Extract all data as written.

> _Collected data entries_
# # #

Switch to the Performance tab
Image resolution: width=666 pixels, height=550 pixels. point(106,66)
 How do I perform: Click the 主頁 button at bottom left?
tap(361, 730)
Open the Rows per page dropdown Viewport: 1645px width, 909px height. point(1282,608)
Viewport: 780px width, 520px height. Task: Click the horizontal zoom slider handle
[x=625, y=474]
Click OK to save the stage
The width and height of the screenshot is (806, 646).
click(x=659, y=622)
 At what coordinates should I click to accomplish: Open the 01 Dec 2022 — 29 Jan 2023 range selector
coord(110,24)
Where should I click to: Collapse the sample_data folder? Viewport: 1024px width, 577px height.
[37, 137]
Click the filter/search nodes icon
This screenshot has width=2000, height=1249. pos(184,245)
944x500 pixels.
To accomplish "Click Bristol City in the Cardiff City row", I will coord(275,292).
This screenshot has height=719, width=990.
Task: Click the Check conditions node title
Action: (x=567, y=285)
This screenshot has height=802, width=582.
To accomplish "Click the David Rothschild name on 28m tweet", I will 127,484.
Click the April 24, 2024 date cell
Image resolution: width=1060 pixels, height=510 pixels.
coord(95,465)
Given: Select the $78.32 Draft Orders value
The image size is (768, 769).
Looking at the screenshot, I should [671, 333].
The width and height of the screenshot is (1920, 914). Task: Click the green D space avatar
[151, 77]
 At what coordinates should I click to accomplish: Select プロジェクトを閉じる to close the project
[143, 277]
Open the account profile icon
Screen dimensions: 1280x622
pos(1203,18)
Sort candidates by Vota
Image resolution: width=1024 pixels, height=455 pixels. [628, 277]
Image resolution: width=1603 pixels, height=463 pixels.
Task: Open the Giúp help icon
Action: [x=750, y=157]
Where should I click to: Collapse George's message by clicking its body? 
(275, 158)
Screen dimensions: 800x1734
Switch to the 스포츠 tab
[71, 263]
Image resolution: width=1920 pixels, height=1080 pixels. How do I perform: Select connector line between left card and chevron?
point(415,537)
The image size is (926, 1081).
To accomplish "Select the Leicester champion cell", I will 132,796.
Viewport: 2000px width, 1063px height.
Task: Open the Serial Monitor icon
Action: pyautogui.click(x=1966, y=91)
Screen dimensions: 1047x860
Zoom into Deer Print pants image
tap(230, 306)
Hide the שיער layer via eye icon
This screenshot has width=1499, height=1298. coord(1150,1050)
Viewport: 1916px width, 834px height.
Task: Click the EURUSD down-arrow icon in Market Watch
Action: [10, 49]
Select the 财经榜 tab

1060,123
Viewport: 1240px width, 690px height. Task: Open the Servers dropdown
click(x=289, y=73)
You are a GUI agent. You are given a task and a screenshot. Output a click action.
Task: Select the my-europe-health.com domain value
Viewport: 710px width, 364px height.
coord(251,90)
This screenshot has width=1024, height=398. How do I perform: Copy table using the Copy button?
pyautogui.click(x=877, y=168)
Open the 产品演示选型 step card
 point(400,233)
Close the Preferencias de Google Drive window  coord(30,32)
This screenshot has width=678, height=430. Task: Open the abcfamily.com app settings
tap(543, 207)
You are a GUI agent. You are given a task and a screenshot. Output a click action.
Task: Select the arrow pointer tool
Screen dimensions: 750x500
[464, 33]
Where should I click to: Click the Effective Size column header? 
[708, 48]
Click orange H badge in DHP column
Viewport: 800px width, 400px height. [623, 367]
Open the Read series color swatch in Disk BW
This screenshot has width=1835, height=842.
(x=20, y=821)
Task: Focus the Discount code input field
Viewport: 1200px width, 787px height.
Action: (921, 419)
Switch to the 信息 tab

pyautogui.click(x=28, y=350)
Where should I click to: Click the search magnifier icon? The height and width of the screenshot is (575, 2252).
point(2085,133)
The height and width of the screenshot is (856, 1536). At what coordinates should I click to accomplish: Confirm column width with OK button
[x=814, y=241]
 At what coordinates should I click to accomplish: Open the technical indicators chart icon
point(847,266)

# # #

> _Written response_
Switch to the Performance tab
Image resolution: width=666 pixels, height=550 pixels. point(106,66)
 How do I perform: Click the 主頁 button at bottom left?
tap(361, 730)
Open the Rows per page dropdown Viewport: 1645px width, 909px height. point(1282,608)
Viewport: 780px width, 520px height. Task: Click the horizontal zoom slider handle
[x=625, y=474]
Click OK to save the stage
The width and height of the screenshot is (806, 646).
click(x=659, y=622)
 At what coordinates should I click to accomplish: Open the 01 Dec 2022 — 29 Jan 2023 range selector
coord(110,24)
Where should I click to: Collapse the sample_data folder? Viewport: 1024px width, 577px height.
[37, 137]
Click the filter/search nodes icon
This screenshot has width=2000, height=1249. pos(184,245)
944x500 pixels.
To accomplish "Click Bristol City in the Cardiff City row", I will coord(275,292).
This screenshot has height=719, width=990.
Task: Click the Check conditions node title
Action: (x=567, y=285)
This screenshot has height=802, width=582.
To accomplish "Click the David Rothschild name on 28m tweet", I will 127,484.
Click the April 24, 2024 date cell
Image resolution: width=1060 pixels, height=510 pixels.
coord(95,465)
Given: Select the $78.32 Draft Orders value
The image size is (768, 769).
Looking at the screenshot, I should [671, 333].
The width and height of the screenshot is (1920, 914). Task: Click the green D space avatar
[151, 77]
 At what coordinates should I click to accomplish: Select プロジェクトを閉じる to close the project
[143, 277]
Open the account profile icon
Screen dimensions: 1280x622
pos(1203,18)
Sort candidates by Vota
Image resolution: width=1024 pixels, height=455 pixels. [628, 277]
Image resolution: width=1603 pixels, height=463 pixels.
Task: Open the Giúp help icon
Action: [x=750, y=157]
Where should I click to: Collapse George's message by clicking its body? 
(275, 158)
Screen dimensions: 800x1734
Switch to the 스포츠 tab
[71, 263]
Image resolution: width=1920 pixels, height=1080 pixels. How do I perform: Select connector line between left card and chevron?
point(415,537)
The image size is (926, 1081).
To accomplish "Select the Leicester champion cell", I will 132,796.
Viewport: 2000px width, 1063px height.
Task: Open the Serial Monitor icon
Action: pyautogui.click(x=1966, y=91)
Screen dimensions: 1047x860
Zoom into Deer Print pants image
tap(230, 306)
Hide the שיער layer via eye icon
This screenshot has width=1499, height=1298. coord(1150,1050)
Viewport: 1916px width, 834px height.
Task: Click the EURUSD down-arrow icon in Market Watch
Action: [10, 49]
Select the 财经榜 tab

1060,123
Viewport: 1240px width, 690px height. Task: Open the Servers dropdown
click(x=289, y=73)
You are a GUI agent. You are given a task and a screenshot. Output a click action.
Task: Select the my-europe-health.com domain value
Viewport: 710px width, 364px height.
coord(251,90)
This screenshot has width=1024, height=398. How do I perform: Copy table using the Copy button?
pyautogui.click(x=877, y=168)
Open the 产品演示选型 step card
 point(400,233)
Close the Preferencias de Google Drive window  coord(30,32)
This screenshot has width=678, height=430. Task: Open the abcfamily.com app settings
tap(543, 207)
You are a GUI agent. You are given a task and a screenshot. Output a click action.
Task: Select the arrow pointer tool
Screen dimensions: 750x500
[464, 33]
Where should I click to: Click the Effective Size column header? 
[708, 48]
Click orange H badge in DHP column
Viewport: 800px width, 400px height. [623, 367]
Open the Read series color swatch in Disk BW
This screenshot has width=1835, height=842.
(x=20, y=821)
Task: Focus the Discount code input field
Viewport: 1200px width, 787px height.
Action: (921, 419)
Switch to the 信息 tab

pyautogui.click(x=28, y=350)
Where should I click to: Click the search magnifier icon? The height and width of the screenshot is (575, 2252).
point(2085,133)
The height and width of the screenshot is (856, 1536). At what coordinates should I click to accomplish: Confirm column width with OK button
[x=814, y=241]
 At what coordinates should I click to accomplish: Open the technical indicators chart icon
point(847,266)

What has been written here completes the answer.